An exact copy of all the data is needed, with every picture left out.

**********

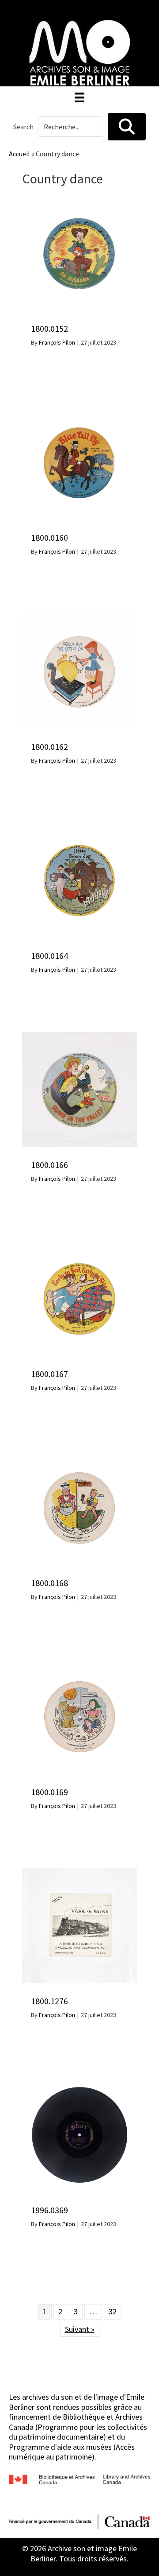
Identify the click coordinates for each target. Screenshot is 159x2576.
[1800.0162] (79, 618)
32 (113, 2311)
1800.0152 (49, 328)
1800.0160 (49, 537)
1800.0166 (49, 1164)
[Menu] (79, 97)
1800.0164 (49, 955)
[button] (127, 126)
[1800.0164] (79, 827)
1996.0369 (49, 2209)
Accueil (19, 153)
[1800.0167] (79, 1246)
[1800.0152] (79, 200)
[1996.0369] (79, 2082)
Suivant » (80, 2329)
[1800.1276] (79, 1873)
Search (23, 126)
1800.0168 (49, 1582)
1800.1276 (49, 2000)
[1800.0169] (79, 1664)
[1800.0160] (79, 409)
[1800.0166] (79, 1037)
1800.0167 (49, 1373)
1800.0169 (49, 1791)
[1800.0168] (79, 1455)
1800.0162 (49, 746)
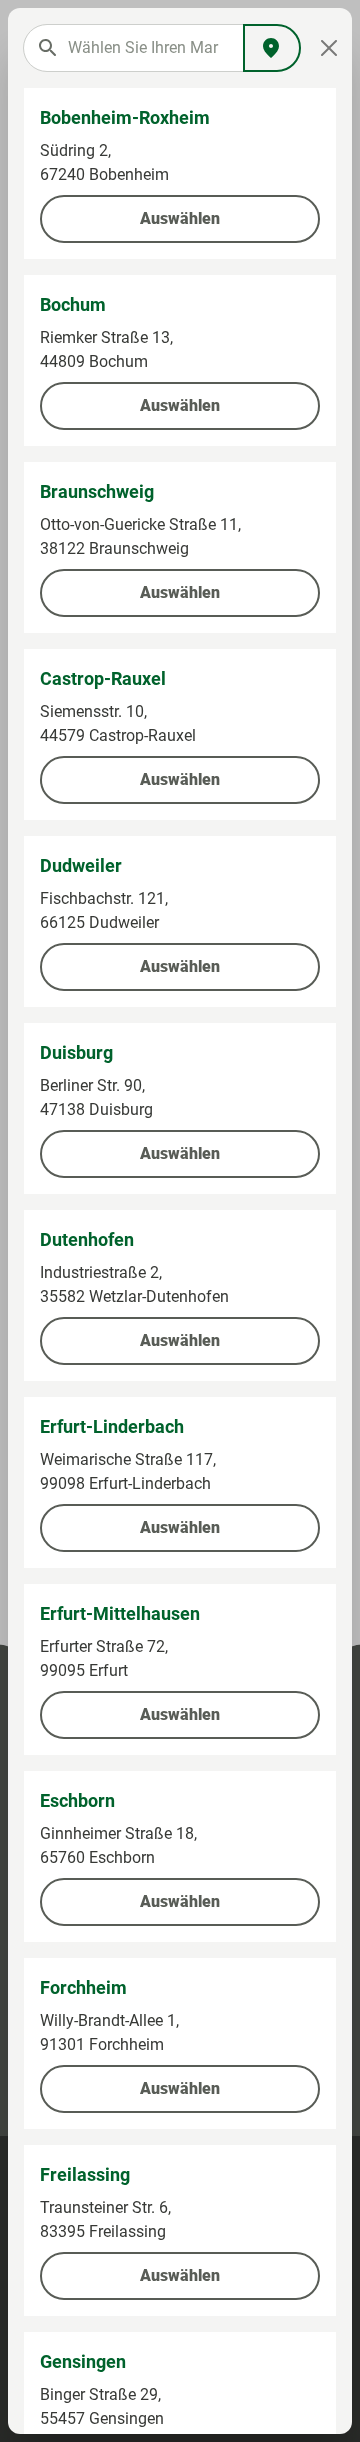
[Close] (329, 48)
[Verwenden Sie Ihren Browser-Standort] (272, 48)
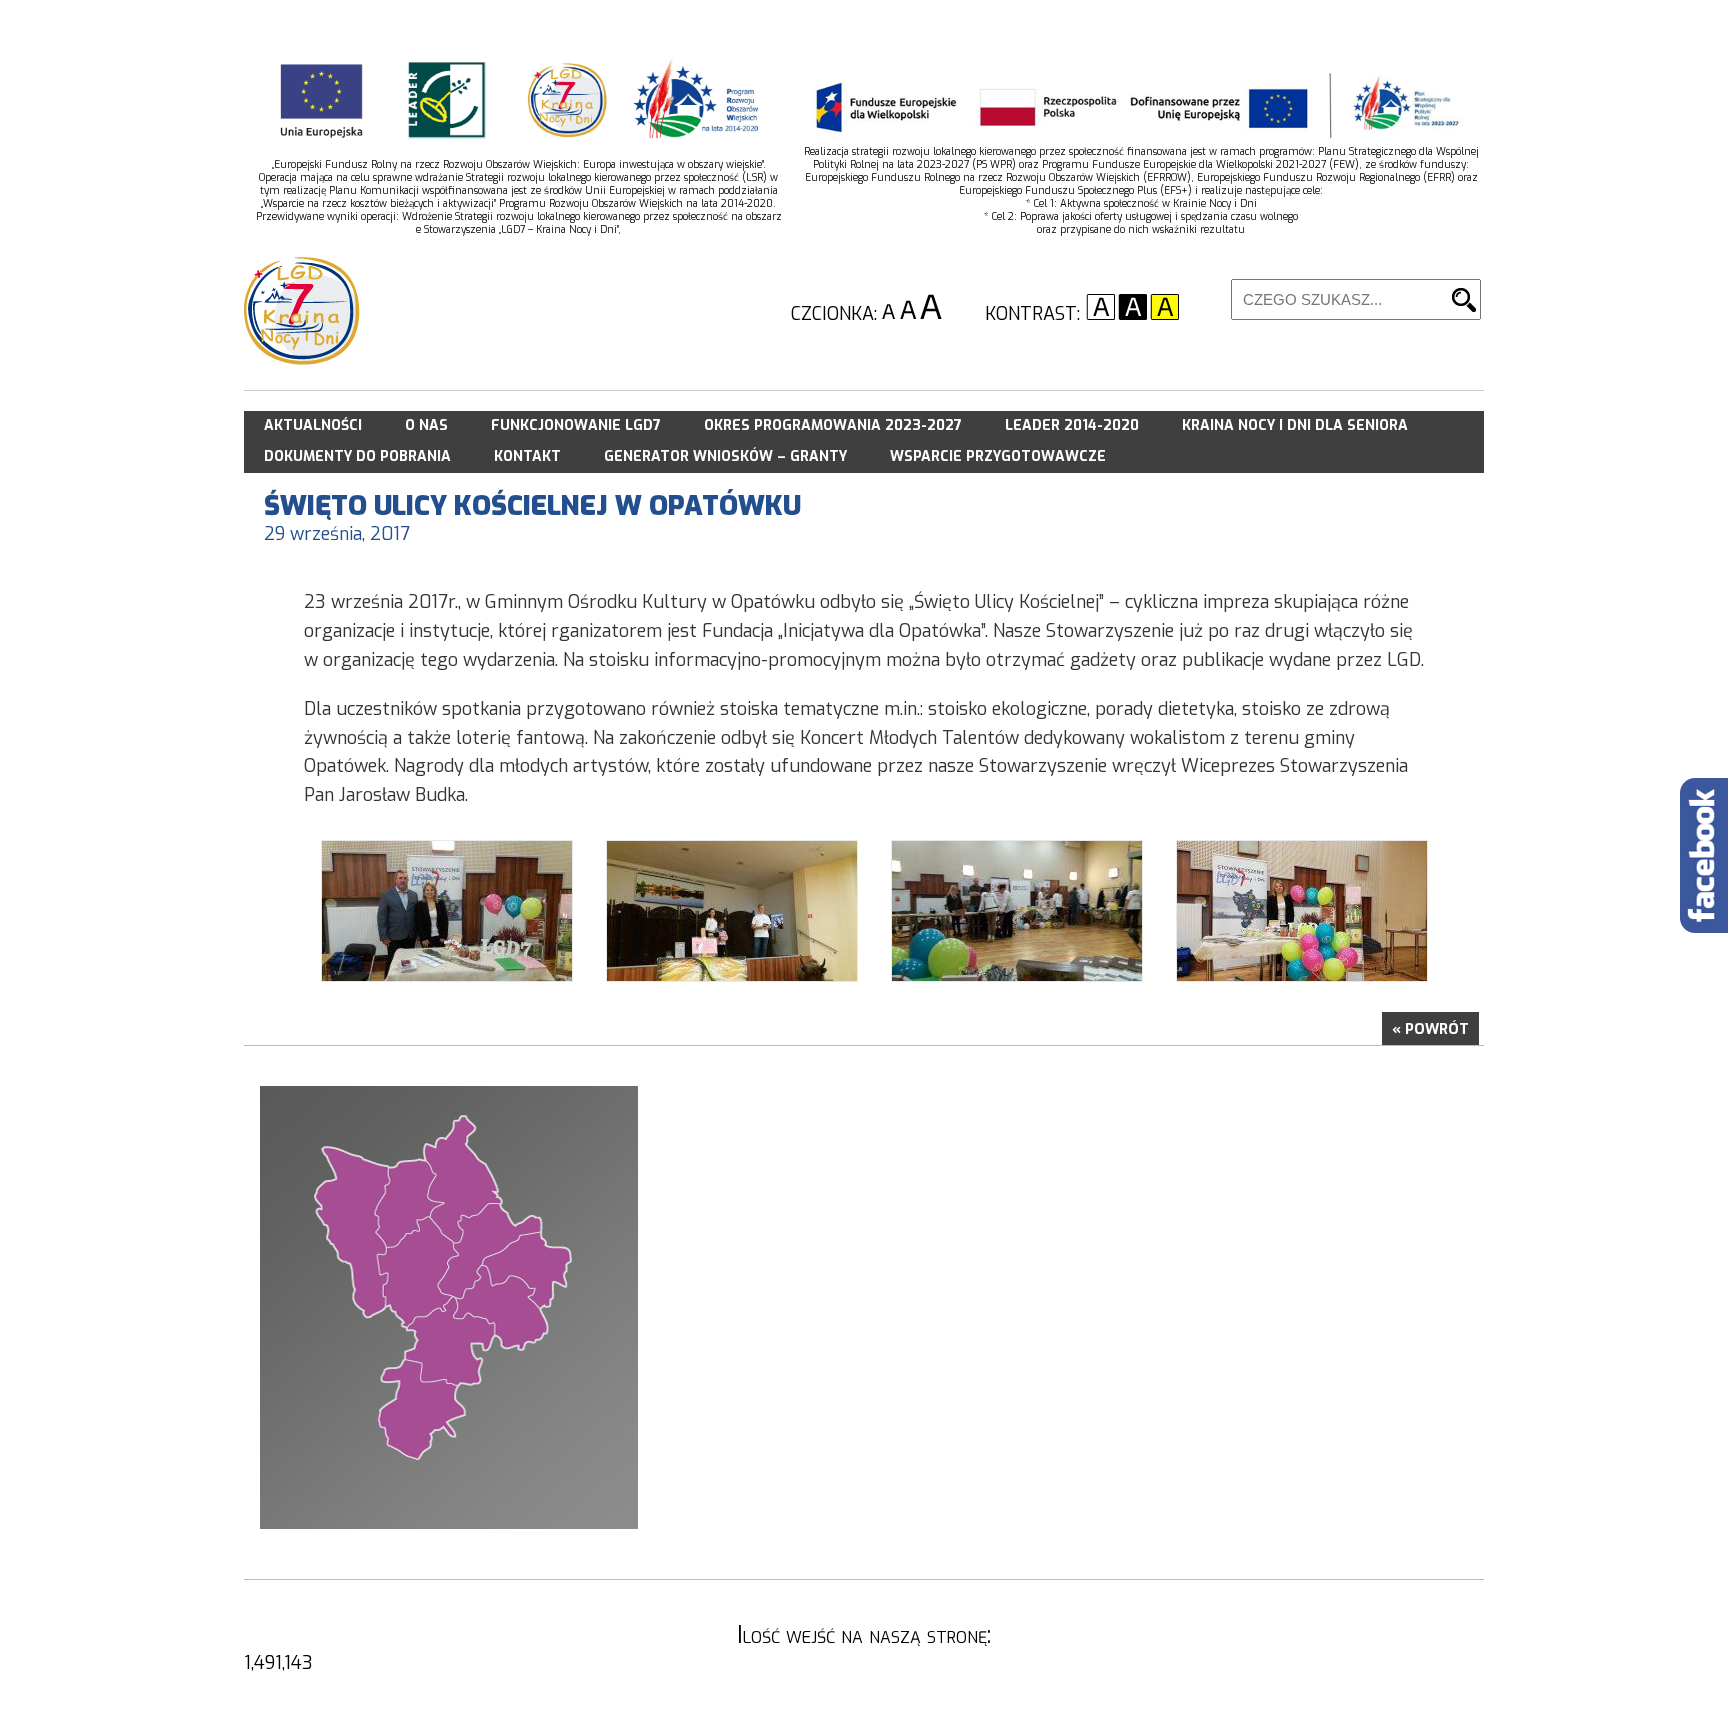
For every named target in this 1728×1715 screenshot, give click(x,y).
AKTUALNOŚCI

**********

### Solution
Identify the click coordinates for each target. Screenshot is 159x2576.
[1800.0162] (79, 618)
32 (113, 2311)
1800.0152 (49, 328)
1800.0160 (49, 537)
1800.0166 (49, 1164)
[Menu] (79, 97)
1800.0164 (49, 955)
[button] (127, 126)
[1800.0164] (79, 827)
1996.0369 (49, 2209)
Accueil (19, 153)
[1800.0167] (79, 1246)
[1800.0152] (79, 200)
[1996.0369] (79, 2082)
Suivant » (80, 2329)
[1800.1276] (79, 1873)
Search (23, 126)
1800.0168 (49, 1582)
1800.1276 (49, 2000)
[1800.0169] (79, 1664)
[1800.0160] (79, 409)
[1800.0166] (79, 1037)
1800.0167 (49, 1373)
1800.0169 (49, 1791)
[1800.0168] (79, 1455)
1800.0162 (49, 746)
[Close] (329, 48)
[Verwenden Sie Ihren Browser-Standort] (272, 48)
For every named target in this 1728×1715 screenshot, give click(x,y).
AKTUALNOŚCI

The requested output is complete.